--- Exercise instructions ---
The answer is to consist only of an exact retyping of the lines from the one containing "Screen dimensions: 1389x868" to the end of the entries, without pictures.

--- Source data ---

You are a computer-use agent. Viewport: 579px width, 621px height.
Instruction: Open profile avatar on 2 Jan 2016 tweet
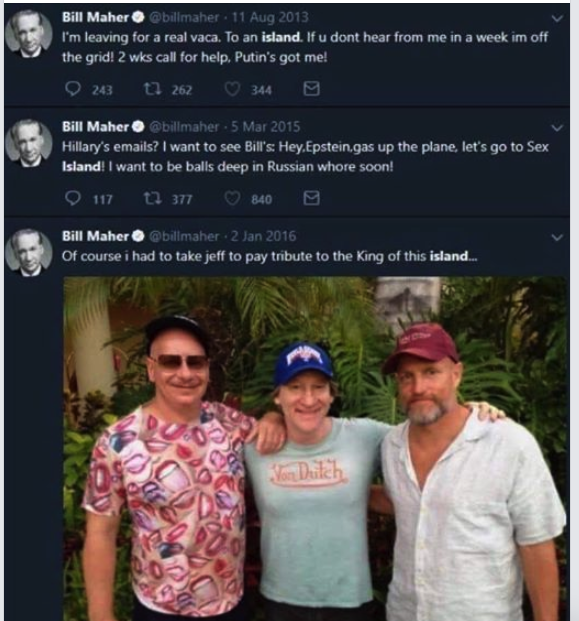click(29, 252)
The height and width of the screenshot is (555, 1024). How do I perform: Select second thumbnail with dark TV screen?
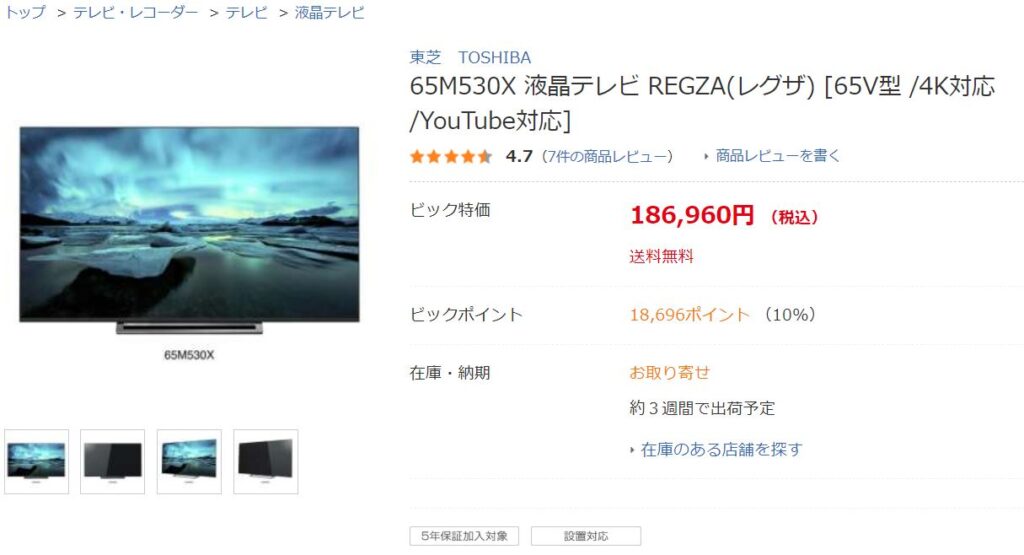(x=112, y=462)
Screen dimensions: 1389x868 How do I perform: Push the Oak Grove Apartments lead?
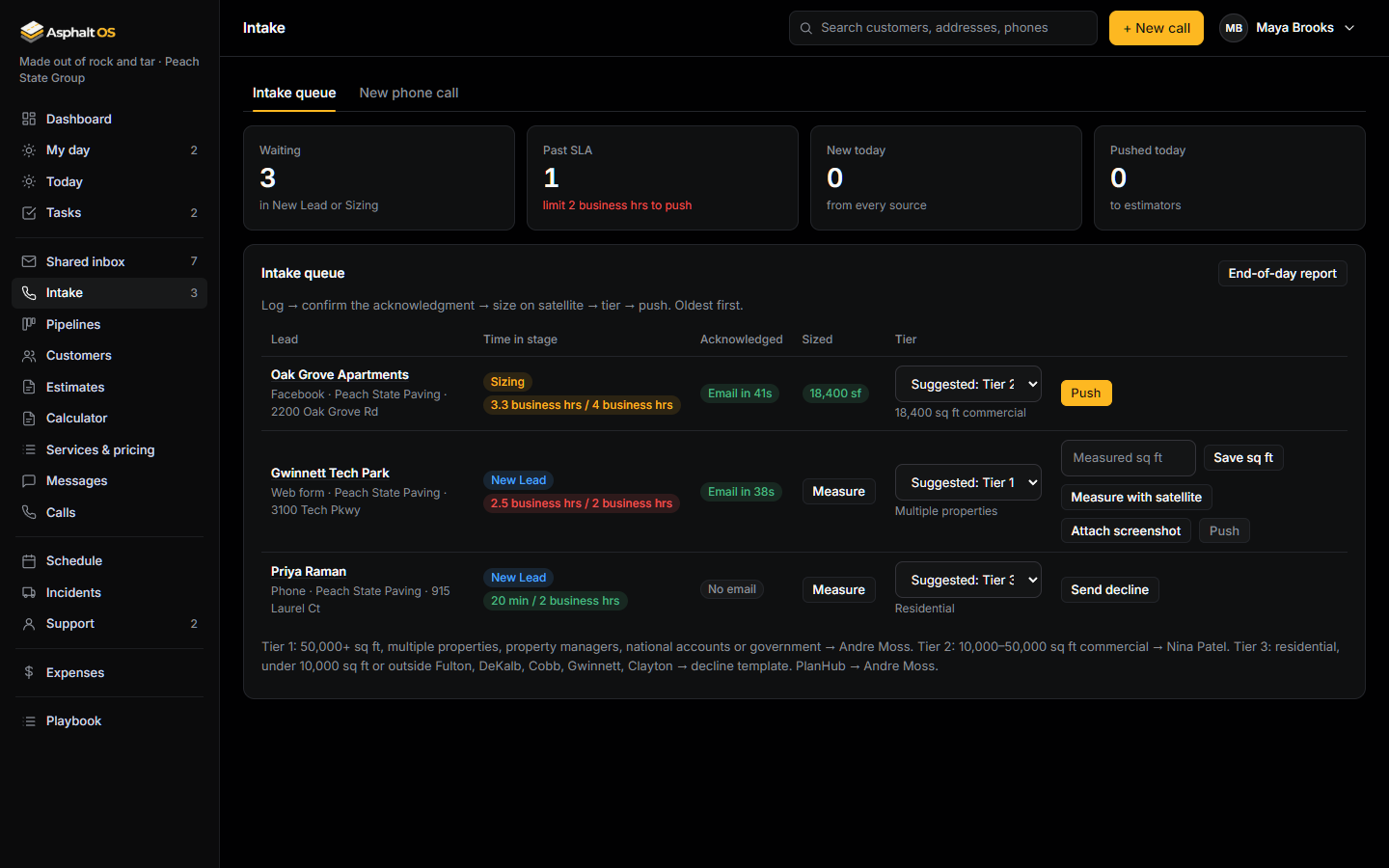pyautogui.click(x=1086, y=393)
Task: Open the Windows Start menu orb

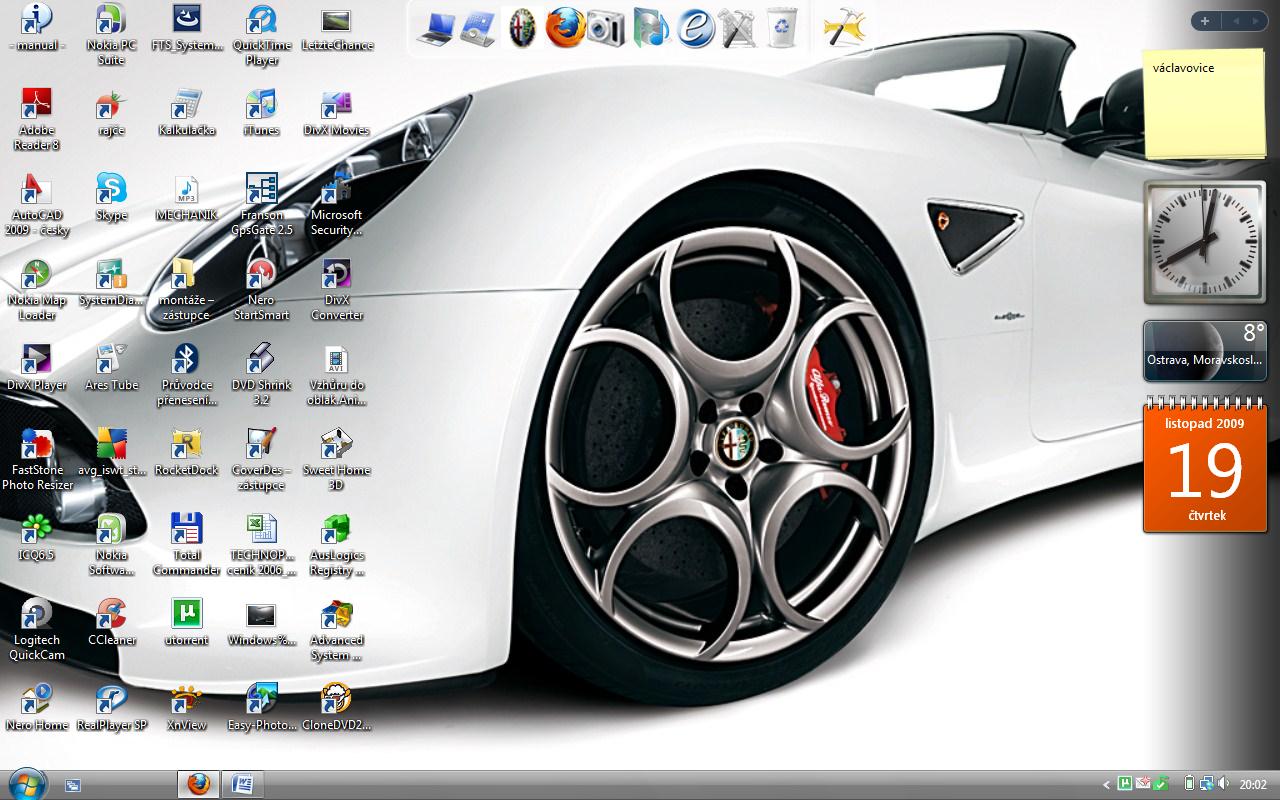Action: pyautogui.click(x=26, y=784)
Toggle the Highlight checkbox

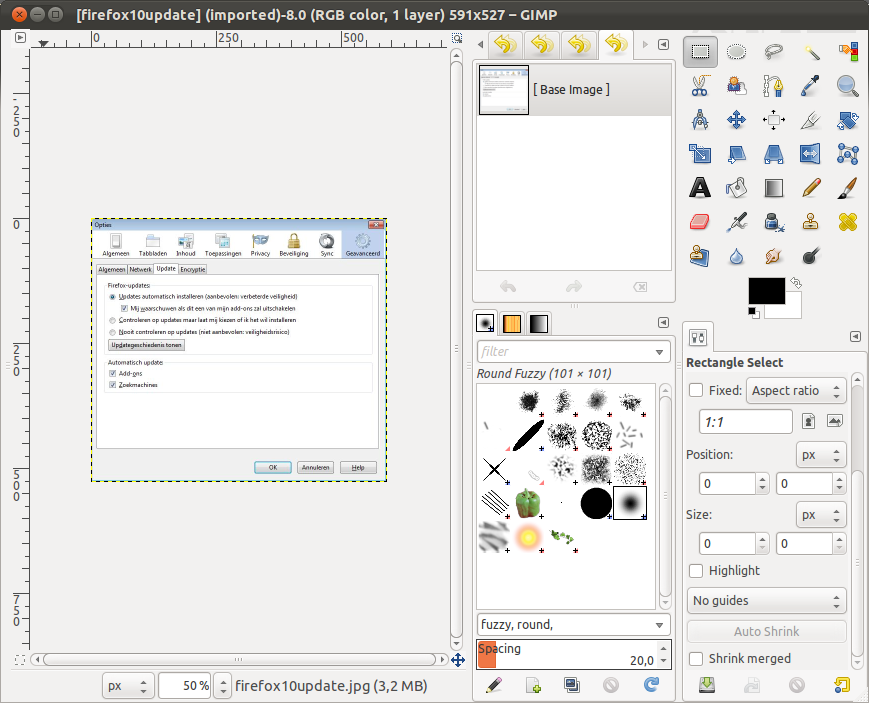(696, 570)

--- Expected answer ---
Screen dimensions: 1389x868 How do I perform: Push the Oak Grove Apartments lead?
pyautogui.click(x=1086, y=393)
Task: Open the Windows Start menu orb

Action: pyautogui.click(x=26, y=784)
Toggle the Highlight checkbox

(696, 570)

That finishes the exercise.